▶ **Requirement**:
Which lines run from the one containing "Task: Click the second" through the end of the data? Write them out exactly, with the pictures left out.

▶ **Recorded data**:
Segment Open

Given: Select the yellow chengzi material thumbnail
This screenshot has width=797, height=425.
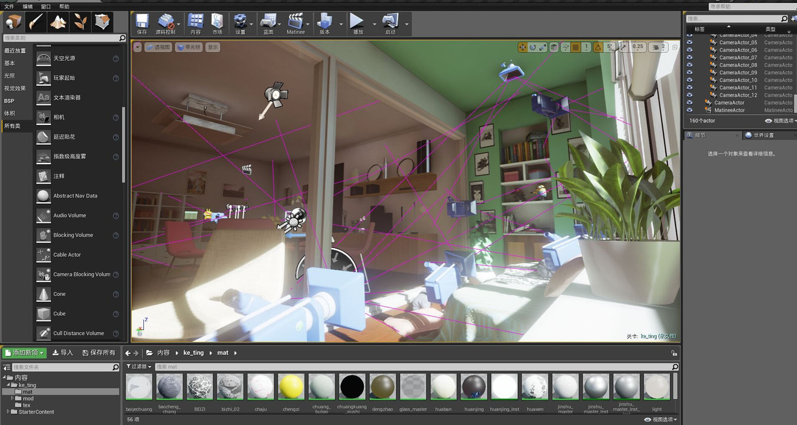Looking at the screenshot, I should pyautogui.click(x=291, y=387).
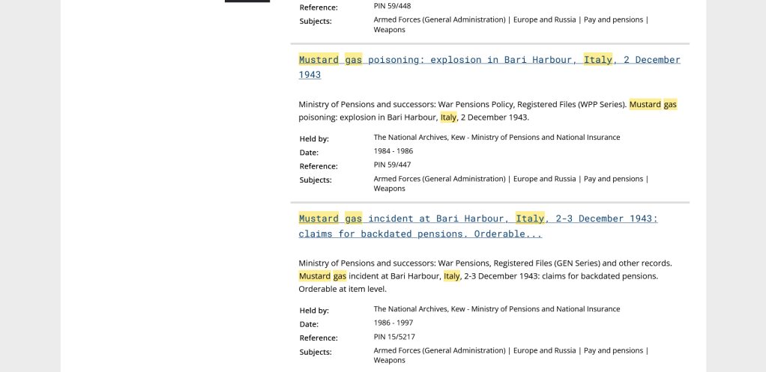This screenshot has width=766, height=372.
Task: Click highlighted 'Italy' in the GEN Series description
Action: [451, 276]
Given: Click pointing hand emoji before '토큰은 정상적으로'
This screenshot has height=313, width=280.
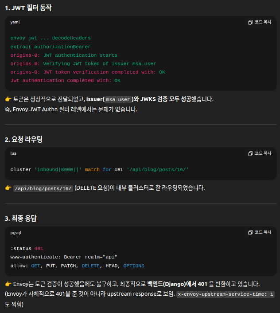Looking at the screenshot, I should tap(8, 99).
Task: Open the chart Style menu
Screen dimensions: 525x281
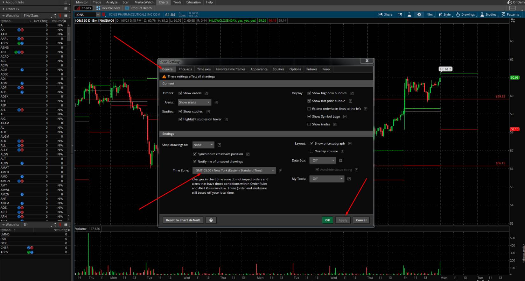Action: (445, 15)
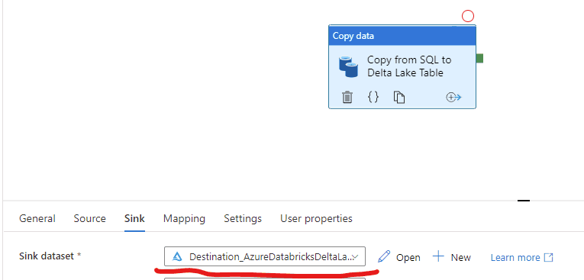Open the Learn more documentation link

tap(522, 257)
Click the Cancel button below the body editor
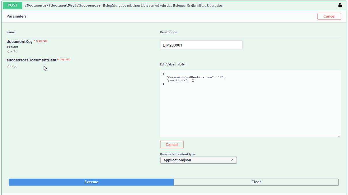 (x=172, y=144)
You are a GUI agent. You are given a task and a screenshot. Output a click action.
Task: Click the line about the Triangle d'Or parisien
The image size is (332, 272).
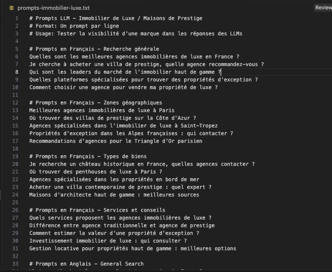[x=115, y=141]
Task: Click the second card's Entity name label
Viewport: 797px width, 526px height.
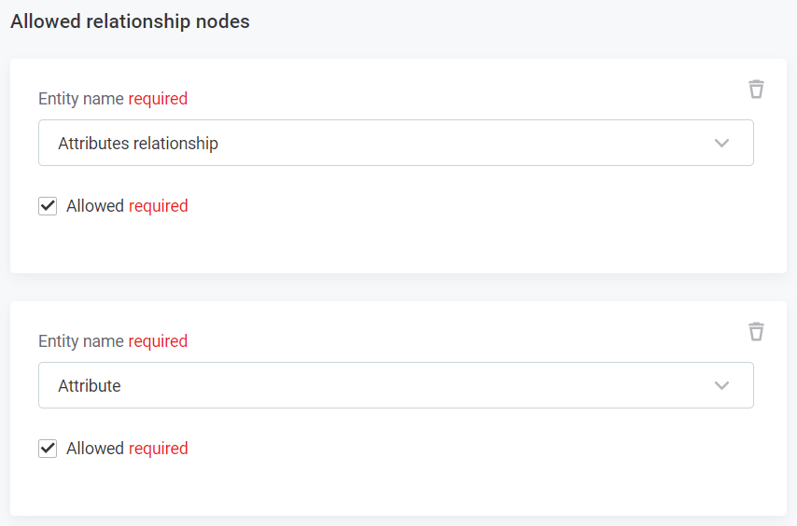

Segment Closed

▶ **Reply**:
Task: Click the second card's Entity name label
Viewport: 797px width, 526px height.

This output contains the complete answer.